[INFORMATION SHOWN]
▶

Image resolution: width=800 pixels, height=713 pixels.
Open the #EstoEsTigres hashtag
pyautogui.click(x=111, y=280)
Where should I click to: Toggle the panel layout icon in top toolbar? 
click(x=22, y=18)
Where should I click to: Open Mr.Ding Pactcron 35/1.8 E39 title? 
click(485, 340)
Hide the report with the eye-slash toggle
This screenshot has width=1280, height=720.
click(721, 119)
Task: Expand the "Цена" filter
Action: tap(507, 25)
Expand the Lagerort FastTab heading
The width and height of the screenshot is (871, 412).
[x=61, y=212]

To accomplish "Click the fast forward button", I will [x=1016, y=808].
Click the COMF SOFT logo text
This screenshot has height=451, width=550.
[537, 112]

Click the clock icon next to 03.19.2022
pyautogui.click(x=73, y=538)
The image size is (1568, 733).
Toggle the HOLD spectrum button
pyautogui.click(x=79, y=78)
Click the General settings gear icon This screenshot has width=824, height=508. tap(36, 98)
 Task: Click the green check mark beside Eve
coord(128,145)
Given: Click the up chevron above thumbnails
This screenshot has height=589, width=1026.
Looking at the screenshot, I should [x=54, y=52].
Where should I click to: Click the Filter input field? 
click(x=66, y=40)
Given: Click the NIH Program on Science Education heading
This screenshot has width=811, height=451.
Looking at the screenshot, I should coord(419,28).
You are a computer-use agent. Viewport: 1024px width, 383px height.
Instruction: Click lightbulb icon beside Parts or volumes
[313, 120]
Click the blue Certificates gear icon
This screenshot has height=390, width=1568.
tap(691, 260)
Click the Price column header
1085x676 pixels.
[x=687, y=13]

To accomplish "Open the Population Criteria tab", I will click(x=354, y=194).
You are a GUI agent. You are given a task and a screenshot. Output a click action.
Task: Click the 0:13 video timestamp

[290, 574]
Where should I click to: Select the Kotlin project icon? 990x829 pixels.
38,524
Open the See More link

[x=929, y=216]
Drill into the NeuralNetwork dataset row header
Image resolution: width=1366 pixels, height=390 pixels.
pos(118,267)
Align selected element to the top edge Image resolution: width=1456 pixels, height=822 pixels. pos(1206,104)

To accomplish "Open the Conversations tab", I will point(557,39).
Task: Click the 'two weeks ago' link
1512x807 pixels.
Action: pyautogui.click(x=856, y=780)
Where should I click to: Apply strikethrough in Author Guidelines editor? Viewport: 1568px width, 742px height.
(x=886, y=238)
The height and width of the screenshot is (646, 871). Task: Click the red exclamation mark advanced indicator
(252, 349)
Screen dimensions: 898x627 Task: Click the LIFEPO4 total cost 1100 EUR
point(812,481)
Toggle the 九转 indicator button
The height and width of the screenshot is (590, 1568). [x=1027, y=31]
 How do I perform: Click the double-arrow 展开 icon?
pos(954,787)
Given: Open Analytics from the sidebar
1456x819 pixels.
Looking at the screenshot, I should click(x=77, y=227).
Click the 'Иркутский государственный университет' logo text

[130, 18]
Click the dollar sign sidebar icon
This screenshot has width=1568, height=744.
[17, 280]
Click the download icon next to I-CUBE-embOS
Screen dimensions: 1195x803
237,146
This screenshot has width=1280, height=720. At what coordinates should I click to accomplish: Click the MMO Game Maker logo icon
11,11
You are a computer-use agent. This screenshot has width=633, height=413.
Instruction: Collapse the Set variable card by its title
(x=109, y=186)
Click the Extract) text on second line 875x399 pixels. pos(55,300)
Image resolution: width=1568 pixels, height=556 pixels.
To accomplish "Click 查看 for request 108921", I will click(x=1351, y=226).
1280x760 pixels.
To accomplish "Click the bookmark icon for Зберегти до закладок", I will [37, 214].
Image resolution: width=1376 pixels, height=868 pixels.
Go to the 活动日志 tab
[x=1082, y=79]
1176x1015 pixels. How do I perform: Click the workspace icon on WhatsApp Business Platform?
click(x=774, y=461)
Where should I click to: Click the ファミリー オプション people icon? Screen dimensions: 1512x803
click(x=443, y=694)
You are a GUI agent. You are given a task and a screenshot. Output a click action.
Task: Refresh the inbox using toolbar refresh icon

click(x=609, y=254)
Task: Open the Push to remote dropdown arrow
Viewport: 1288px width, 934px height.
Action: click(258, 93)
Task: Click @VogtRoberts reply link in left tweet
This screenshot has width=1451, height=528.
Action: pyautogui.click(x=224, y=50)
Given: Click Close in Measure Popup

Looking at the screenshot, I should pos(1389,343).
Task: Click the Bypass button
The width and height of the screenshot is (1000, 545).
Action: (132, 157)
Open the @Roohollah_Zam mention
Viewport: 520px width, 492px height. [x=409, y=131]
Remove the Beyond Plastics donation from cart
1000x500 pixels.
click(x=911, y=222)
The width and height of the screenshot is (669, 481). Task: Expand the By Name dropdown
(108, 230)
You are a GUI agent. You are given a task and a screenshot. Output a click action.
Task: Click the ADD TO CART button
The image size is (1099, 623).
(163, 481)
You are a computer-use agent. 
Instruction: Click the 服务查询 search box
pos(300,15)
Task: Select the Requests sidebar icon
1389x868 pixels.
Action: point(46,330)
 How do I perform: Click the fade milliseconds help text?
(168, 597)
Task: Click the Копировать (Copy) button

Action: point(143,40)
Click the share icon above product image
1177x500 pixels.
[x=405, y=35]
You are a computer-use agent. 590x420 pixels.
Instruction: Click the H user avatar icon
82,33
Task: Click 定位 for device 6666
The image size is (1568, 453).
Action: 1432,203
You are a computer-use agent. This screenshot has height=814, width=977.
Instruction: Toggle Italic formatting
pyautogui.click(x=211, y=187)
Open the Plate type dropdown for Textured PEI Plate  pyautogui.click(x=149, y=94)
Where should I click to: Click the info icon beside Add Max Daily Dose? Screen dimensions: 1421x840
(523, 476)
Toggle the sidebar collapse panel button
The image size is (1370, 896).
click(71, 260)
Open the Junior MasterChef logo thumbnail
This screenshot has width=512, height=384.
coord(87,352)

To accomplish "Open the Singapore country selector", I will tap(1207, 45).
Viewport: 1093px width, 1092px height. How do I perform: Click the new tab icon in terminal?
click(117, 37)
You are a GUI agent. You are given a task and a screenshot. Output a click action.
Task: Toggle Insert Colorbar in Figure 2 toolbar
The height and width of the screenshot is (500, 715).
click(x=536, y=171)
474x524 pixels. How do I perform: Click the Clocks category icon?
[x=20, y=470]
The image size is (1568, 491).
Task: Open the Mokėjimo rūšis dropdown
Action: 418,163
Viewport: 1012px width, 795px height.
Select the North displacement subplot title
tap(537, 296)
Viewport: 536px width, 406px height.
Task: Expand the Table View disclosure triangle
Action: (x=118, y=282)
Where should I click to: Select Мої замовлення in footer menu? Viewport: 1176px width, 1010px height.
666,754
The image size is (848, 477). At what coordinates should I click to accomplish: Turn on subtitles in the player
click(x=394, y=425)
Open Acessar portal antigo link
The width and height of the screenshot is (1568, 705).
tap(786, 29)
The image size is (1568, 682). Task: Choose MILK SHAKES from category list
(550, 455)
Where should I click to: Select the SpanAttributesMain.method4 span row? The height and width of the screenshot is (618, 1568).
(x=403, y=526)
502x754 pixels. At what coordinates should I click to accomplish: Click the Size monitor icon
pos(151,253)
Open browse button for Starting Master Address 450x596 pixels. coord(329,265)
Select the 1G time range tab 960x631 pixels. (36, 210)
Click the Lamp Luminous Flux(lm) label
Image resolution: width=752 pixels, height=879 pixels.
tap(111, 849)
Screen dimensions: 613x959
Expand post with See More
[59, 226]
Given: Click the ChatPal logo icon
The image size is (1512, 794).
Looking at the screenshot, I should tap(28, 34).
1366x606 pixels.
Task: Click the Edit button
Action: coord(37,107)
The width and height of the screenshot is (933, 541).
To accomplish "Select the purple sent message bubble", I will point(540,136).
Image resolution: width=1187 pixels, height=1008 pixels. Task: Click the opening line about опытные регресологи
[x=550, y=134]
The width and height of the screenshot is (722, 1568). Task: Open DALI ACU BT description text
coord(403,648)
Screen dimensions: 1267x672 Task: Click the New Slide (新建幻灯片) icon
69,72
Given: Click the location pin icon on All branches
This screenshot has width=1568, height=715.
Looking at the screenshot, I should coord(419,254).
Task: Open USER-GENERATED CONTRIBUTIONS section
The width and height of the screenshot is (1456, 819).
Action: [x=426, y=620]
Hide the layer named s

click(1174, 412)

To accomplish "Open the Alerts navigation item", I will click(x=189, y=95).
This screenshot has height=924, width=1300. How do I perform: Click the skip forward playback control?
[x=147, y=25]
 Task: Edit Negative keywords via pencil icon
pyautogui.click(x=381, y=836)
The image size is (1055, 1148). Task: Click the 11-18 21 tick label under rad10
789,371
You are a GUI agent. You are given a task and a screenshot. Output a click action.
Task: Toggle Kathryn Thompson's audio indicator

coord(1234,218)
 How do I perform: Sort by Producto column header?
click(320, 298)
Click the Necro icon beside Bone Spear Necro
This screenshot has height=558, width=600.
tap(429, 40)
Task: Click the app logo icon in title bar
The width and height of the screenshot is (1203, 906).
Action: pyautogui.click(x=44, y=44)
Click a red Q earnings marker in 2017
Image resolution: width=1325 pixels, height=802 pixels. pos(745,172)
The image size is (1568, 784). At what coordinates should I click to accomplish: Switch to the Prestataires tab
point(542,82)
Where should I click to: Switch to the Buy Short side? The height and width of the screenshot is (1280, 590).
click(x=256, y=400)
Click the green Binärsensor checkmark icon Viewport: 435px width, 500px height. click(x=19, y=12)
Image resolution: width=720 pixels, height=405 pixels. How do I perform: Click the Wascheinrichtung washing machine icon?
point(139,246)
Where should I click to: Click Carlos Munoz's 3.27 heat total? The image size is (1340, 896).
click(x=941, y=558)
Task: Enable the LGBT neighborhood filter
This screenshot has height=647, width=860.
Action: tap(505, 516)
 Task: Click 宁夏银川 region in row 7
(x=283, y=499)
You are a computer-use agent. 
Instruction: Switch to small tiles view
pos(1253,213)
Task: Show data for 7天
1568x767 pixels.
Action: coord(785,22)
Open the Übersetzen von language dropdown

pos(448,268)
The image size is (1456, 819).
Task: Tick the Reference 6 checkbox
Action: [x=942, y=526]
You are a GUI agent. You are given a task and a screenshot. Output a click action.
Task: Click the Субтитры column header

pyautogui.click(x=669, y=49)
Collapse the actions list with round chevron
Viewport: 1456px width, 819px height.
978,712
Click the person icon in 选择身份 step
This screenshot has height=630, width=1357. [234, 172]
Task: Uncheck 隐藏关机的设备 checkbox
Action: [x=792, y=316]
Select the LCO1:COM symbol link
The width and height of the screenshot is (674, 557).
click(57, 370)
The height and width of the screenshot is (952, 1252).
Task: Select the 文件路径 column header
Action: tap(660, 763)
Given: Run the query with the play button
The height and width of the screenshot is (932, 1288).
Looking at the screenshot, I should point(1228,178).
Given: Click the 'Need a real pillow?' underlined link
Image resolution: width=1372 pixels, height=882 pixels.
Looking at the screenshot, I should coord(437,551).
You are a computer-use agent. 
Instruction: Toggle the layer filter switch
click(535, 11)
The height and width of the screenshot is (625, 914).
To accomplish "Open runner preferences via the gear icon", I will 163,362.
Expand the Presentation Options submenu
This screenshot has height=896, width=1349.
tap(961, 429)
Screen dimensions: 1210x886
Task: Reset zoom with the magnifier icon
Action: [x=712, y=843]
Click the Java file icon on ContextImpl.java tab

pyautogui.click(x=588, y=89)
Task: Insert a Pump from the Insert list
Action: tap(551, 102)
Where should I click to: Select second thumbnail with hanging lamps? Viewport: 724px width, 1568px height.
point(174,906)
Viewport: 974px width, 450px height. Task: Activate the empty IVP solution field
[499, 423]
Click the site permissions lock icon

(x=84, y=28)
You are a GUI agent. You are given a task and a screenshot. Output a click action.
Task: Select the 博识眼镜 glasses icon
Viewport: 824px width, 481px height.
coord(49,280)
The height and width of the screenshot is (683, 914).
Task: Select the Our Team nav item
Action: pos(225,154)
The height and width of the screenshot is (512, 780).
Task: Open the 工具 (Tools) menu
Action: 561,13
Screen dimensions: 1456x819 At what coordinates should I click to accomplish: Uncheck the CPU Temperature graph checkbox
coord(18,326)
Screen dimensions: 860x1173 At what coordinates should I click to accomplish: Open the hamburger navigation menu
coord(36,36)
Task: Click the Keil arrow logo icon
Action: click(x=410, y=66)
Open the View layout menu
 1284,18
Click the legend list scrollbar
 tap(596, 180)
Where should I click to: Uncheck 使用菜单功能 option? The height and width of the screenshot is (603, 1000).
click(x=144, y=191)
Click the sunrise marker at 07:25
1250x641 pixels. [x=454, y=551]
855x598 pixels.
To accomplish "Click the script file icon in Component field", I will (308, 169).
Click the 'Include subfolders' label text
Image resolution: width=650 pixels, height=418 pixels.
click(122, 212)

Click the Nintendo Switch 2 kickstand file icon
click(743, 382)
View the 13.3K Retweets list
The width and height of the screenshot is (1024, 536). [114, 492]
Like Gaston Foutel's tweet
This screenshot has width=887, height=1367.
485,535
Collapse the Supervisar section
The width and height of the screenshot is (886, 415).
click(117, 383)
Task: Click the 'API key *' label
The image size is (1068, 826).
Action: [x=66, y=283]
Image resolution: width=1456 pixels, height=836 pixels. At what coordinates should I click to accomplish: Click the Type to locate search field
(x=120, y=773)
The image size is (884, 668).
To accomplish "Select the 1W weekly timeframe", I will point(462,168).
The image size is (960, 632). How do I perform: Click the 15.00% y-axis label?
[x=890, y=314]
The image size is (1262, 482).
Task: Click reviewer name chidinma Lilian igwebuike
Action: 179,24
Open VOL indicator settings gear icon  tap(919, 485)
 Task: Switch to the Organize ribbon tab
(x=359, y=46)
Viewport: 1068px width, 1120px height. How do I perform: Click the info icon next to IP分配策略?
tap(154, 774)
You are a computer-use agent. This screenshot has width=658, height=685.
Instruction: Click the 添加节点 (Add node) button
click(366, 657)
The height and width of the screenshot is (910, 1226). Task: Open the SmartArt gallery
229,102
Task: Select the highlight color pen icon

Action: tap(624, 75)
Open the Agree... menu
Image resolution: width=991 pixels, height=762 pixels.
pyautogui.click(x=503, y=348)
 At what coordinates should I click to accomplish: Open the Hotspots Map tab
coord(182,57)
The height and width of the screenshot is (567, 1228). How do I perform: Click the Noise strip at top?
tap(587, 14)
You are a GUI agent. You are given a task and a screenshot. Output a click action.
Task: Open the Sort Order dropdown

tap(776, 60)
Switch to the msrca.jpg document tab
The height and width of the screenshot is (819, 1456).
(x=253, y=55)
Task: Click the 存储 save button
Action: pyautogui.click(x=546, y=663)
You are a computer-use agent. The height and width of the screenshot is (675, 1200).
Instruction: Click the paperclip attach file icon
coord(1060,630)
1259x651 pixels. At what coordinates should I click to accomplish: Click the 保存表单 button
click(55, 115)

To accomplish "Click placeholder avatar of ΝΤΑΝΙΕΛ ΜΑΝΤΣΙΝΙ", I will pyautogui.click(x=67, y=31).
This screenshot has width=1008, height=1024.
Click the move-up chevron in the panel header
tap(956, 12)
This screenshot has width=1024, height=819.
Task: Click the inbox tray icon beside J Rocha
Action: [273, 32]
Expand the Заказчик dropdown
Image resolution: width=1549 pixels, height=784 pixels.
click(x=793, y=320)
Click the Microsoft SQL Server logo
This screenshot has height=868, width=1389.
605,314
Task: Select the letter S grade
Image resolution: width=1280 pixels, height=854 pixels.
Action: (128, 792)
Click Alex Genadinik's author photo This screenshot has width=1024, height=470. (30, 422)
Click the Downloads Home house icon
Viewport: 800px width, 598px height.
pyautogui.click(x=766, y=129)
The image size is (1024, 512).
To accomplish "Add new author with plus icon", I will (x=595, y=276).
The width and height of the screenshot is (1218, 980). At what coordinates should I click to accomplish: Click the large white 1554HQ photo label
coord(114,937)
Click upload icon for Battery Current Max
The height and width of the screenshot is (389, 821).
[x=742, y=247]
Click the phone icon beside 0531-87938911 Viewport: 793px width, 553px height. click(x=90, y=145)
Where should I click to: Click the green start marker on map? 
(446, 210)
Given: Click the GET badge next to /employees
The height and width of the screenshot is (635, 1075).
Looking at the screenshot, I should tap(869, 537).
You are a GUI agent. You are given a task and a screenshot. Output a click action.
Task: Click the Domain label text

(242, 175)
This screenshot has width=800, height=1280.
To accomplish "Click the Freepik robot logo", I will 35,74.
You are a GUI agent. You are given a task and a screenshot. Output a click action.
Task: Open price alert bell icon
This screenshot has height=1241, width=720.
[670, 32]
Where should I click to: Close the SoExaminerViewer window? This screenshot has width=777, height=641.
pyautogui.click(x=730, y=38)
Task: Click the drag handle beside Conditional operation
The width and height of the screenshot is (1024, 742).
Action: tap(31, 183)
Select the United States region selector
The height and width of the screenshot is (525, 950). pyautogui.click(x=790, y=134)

◀

[BRIEF] Please give the records again from the line containing "Open the Junior MasterChef logo thumbnail" through the line containing "Action: 418,163", swapping "terminal" for "console" and leaving everything else unchanged.

[RESPONSE BELOW]
Open the Junior MasterChef logo thumbnail
This screenshot has width=512, height=384.
coord(87,352)

To accomplish "Open the Singapore country selector", I will tap(1207, 45).
Viewport: 1093px width, 1092px height. How do I perform: Click the new tab icon in console?
click(117, 37)
You are a GUI agent. You are given a task and a screenshot. Output a click action.
Task: Toggle Insert Colorbar in Figure 2 toolbar
The height and width of the screenshot is (500, 715).
click(x=536, y=171)
474x524 pixels. How do I perform: Click the Clocks category icon?
[x=20, y=470]
The image size is (1568, 491).
Task: Open the Mokėjimo rūšis dropdown
Action: 418,163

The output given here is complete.